Inflammation in the cells that form barriers to protect the eye

Research details

  • Type of funding: PhD Studentship
  • Grant Holder: Professor Karl Matter
  • Institute: UCL Institute of Ophthalmology
  • Region: London
  • Start date: October 2016
  • End Date: November 2019
  • Priority: Causes
  • Eye Category: Ocular inflammatory


Inflammation is a normal response that helps the body get rid of infection and protect against tissue damage. But long term (chronic), uncontrolled inflammation leads to serious disease including conditions that affect the clear front surface of the eye (the cornea) or the light-sensitive layer at the back of the eye (the retina). Chronic inflammatory conditions are often linked to ageing and are hard to treat well.
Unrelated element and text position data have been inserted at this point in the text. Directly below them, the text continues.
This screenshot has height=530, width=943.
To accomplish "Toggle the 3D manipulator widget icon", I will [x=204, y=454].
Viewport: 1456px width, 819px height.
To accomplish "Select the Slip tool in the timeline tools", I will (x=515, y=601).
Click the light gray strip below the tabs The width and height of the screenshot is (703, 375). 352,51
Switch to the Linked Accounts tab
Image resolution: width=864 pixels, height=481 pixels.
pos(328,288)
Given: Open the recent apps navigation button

In this project the student and team are looking at the types of tissues known as epithelia – sheets of cells that form a protective barrier, such as the cornea and the retinal pigment epithelium, which separates the retina from the blood. Problems with these barriers are linked to inflammation and blinding conditions.
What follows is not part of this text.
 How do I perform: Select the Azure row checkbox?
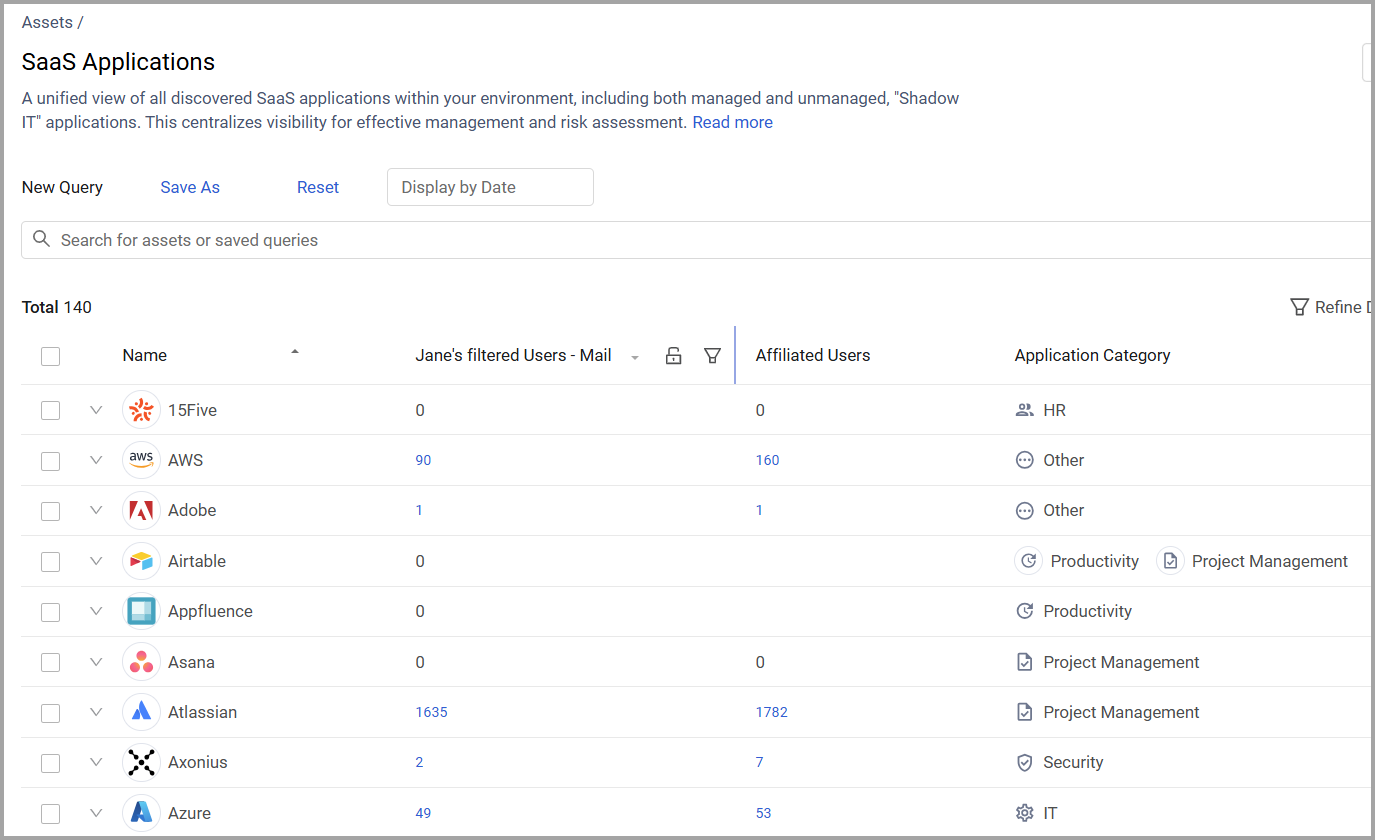pyautogui.click(x=51, y=813)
They are studying a protein that helps form channels between cells that mean the cells can stick to together to form sheets. It also helps control what can get into and out of the cells. The team’s previous work makes them think the protein can sense problems in barrier tissue and is involved in controlling inflammation. They’re aiming to find out if it would make a good new target for developing treatment
  • Scientific summary

    Ocular epithelial inflammation: Regulation by a transmembrane protein of tight junctions

    Functional epithelial tissue barriers are essential for the eye. Infectious, acute and chronic inflammatory diseases lead to epithelial barrier disturbance and, often, loss of barrier function. Epithelial tissue formation requires cells to interact via intercellular adhesive structures including tight junctions, which control paracellular permeability. Tight junctions are also signalling hubs that guide cell behaviour and function. Tissue damage due to infection and inflammation often affects the integrity of tight junctions; however, whether tight junctions participate in controlling the epithelial inflammatory response is not known. MarvelD3 is a transmembrane protein of tight junctions that we have shown to regulate the epithelial stress response, a mechanism that involves endocytic recycling and junctional recruitment of cytosolic signalling components.
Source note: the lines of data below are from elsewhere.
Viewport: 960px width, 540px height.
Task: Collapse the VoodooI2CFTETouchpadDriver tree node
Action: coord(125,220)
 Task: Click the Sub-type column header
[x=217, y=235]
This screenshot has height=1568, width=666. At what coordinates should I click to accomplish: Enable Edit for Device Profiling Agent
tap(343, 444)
    Here, the team asks if MarvelD3 is a sensor that transmits junctional damage to the cell interior to guide proinflammatory signalling and whether its associated signalling mechanisms are relevant for inflammatory disease in ocular epithelia. They are using loss and gain of function approaches to determine if and how MarvelD3 guides proinflammatory signalling, and whether its junctional localisation and endocytic recycling are part of a mechanism that senses tissue integrity. Patient tissue samples will be used to determine if results obtained with in vitro systems indeed reflect molecular changes observed in diseased tissue. The team expects that this PhD project will identify a new molecular mechanism that links tight junction and ocular tissue integrity to proinflammatory signalling and provide insight into the importance of such a regulatory mechanism for inflammatory diseases affecting ocular epithelia.